No tribunal inquiry for civil servants if convicted.

 |Oct 13, 2016
Civil servants who are suspended and finally sacked have no right to be heard before a disciplinary tribunal if they are convicted of any crime or are detained under a preventive law.
Civil servants who are suspended and finally sacked have no right to be heard before a disciplinary tribunal if they are convicted of any crime or are detained under a preventive law.

Government employees has no rights to be heard before any disciplinary board or a tribunal if they are convicted of any crime or detained under preventive laws which led to a dismissal.

The Federal Court Judge Raus Sharif established this legal principle in allowing government’s appeal against Mohd Azuan Anifa a former police officer who was once held under the repealed Internal Security Act (ISA).

Justice Raus Sharif, who delivered the judgment on Tuesday in Putrajaya said the Federal Constitution had taken away the right to be heard from such errant employees.

Azuan, 48, was suspended on Dec 18, 2006 after he was detained under the ISA and placed at the Kamunting Detention Centre for two years.

The disciplinary authority terminated his service on Nov 28, 2008.

He appealed to the disciplinary board against its decision on was also rejected on rules of natural justice – the right to be heard – was denied.

To his dissatisfaction, he filed a judicial review to challenge the dismissal and the grounds relied on was that the authority used the wrong provision in the Public Officers (Conduct and Discipline) Regulations 1993 to suspend and dismiss him.

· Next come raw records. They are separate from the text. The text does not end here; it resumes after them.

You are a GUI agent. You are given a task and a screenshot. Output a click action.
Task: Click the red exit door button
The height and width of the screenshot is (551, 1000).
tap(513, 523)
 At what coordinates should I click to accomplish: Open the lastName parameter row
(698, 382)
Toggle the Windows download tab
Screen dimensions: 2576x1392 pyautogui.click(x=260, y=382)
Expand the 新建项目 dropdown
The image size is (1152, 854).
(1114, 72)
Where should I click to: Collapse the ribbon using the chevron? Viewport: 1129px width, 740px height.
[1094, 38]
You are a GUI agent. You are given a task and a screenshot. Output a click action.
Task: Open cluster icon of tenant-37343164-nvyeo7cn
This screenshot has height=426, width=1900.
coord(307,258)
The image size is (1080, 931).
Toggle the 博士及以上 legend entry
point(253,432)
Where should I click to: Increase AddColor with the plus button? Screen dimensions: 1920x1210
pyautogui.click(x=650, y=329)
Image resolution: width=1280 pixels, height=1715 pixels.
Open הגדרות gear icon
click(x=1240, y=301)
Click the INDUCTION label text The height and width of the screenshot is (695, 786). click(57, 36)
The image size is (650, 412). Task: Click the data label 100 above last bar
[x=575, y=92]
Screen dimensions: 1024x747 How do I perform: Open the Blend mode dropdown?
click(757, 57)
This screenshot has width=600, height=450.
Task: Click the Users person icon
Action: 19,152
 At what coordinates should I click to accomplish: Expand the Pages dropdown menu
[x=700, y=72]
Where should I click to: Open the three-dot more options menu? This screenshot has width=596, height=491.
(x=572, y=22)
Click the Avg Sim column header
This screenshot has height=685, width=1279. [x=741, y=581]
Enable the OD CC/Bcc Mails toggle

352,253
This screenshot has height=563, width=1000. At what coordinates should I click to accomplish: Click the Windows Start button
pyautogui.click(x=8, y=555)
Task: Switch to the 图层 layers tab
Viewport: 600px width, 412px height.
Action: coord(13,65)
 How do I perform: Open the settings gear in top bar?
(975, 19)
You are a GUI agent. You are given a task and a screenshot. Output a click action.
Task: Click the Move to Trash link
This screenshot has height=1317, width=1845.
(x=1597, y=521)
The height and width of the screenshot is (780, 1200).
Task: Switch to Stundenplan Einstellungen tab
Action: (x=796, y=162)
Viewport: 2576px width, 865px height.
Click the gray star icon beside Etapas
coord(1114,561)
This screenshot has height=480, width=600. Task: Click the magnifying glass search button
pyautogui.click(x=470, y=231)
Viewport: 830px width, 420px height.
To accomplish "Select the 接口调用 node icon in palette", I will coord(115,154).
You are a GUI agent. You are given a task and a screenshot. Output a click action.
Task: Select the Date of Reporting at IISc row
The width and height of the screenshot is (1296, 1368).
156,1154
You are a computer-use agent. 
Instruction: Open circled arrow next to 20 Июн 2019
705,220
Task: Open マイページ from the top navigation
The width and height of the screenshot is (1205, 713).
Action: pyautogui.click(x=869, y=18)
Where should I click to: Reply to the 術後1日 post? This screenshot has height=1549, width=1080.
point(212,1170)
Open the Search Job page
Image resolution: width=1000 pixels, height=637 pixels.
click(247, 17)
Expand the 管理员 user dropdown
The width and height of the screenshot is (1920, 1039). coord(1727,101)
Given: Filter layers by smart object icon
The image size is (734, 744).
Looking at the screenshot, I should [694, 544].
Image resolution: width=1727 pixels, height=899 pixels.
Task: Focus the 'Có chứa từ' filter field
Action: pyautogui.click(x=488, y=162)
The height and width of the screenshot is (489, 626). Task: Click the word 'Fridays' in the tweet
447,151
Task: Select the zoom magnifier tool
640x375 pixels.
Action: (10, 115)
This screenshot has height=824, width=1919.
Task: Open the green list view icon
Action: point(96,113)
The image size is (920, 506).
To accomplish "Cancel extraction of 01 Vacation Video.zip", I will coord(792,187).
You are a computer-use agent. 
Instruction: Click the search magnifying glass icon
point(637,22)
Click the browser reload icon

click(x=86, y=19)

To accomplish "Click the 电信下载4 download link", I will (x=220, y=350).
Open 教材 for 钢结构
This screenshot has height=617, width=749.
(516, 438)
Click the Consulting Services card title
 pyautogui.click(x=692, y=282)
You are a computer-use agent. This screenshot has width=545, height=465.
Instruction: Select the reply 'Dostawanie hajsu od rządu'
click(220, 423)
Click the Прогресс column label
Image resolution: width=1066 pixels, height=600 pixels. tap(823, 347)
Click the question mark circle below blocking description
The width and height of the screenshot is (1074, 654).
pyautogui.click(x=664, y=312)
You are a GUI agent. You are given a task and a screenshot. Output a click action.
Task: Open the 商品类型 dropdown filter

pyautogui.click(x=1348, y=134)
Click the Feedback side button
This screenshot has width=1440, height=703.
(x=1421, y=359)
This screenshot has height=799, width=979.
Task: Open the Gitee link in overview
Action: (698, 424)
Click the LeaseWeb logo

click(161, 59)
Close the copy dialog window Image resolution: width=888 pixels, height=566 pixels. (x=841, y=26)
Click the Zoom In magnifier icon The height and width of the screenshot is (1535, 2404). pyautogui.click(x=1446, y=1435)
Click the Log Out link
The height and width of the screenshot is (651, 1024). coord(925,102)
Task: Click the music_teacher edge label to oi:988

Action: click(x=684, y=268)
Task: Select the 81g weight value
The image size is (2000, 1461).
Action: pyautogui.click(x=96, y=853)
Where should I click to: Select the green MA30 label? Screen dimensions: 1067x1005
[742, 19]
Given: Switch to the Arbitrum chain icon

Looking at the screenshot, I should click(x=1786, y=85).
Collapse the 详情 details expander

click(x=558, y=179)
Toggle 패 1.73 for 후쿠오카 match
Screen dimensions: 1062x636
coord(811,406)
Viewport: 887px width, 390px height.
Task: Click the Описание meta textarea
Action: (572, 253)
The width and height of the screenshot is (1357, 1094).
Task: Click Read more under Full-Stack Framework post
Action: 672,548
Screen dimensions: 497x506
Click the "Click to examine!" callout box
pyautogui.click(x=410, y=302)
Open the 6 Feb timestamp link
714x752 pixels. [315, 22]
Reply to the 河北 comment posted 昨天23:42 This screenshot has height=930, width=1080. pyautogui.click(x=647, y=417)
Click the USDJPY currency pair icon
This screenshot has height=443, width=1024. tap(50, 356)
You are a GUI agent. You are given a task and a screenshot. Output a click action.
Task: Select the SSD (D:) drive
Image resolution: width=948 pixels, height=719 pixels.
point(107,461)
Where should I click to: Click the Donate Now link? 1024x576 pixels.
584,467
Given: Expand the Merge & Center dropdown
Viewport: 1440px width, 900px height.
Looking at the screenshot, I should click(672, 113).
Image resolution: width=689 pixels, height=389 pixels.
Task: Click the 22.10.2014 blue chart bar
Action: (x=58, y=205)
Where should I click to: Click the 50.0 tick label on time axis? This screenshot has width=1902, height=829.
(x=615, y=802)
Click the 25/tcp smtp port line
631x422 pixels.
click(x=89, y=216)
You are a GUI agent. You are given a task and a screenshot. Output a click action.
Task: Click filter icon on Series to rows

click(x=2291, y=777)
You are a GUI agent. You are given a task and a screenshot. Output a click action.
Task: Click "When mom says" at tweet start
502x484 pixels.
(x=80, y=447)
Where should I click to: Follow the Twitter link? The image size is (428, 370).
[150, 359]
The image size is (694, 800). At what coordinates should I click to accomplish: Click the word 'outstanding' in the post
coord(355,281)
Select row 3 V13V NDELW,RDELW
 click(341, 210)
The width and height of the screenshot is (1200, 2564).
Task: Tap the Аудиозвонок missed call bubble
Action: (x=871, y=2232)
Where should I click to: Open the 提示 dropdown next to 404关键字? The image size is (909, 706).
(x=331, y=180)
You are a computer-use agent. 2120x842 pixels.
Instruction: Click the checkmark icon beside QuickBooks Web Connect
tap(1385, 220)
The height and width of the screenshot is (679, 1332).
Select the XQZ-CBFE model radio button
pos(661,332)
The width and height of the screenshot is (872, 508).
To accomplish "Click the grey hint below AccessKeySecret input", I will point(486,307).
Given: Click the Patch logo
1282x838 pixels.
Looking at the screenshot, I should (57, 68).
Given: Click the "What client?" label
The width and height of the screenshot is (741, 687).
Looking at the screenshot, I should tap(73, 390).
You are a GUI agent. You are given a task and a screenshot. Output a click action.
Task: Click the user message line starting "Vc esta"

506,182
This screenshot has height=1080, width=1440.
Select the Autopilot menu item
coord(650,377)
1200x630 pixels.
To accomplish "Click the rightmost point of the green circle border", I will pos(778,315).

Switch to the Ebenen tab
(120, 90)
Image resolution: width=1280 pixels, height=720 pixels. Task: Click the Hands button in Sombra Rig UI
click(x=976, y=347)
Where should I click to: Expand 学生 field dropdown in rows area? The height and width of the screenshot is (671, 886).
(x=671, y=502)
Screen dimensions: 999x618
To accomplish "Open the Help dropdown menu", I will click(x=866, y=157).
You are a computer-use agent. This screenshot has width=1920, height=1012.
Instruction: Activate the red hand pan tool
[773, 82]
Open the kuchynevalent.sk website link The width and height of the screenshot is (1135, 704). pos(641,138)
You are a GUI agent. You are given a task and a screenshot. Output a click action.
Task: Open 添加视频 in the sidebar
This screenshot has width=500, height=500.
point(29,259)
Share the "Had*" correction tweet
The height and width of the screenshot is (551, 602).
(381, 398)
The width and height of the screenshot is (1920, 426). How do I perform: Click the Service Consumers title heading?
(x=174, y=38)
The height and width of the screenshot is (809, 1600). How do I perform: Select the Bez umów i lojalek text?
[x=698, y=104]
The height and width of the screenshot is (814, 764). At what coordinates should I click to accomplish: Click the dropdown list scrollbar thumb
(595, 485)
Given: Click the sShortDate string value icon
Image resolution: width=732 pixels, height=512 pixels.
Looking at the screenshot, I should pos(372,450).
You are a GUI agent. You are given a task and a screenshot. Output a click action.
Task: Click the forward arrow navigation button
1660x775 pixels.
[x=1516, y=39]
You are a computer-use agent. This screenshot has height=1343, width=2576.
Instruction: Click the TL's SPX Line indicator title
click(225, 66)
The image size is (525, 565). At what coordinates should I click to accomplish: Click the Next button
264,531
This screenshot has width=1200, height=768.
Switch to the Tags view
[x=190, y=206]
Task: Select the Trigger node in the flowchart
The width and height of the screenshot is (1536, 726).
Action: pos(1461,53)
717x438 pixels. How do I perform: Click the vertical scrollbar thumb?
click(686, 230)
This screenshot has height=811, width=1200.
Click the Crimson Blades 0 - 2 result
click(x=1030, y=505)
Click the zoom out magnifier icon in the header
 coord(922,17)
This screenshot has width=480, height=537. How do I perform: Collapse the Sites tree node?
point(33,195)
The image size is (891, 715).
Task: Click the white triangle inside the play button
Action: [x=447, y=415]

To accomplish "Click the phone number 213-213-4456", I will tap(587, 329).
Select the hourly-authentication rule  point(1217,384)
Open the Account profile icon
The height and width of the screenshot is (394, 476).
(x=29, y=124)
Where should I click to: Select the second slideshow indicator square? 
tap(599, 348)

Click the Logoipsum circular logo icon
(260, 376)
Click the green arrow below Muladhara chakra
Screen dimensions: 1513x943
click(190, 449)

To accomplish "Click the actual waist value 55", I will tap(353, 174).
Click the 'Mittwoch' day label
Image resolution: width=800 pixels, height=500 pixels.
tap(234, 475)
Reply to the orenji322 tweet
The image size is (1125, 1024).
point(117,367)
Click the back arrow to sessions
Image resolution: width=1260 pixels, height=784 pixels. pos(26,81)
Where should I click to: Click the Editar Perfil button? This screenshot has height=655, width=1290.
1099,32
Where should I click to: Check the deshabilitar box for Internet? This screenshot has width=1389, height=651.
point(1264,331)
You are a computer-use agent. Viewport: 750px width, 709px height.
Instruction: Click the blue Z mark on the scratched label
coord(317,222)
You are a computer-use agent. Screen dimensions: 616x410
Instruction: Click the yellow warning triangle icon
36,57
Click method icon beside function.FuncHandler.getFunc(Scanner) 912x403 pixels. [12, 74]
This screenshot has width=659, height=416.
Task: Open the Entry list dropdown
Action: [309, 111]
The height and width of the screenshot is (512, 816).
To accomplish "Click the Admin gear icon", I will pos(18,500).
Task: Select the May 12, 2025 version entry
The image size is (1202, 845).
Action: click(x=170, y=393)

The High Court and Court of Appeal, which had then ruled in favour of the police officer, also ordered his reinstatement and payment of backdated salary.

Ruling on the present case, Raus said there were errors in quoting the wrong provision in the regulations but the question was whether the oversight was sufficient to impair the decision to dismiss Mohd Azuan.

“We are of the view the contents of the suspension and dismissal letters were clear. The respondent was dismissed due to the detention order,” Raus said.

He said the error in quoting the wrong provision, regulation 33(1) instead of 33 (2) of the 1993 Regulations, did not render the dismissal void and of no effect.

He added that neither both the provision gave Azuan the right to be heard and the end result was the same.

“We allow the appeal. We set aside the decision of the High Court and Court of Appeal. In the circumstances of this case, we make no order as to costs,” Raus added.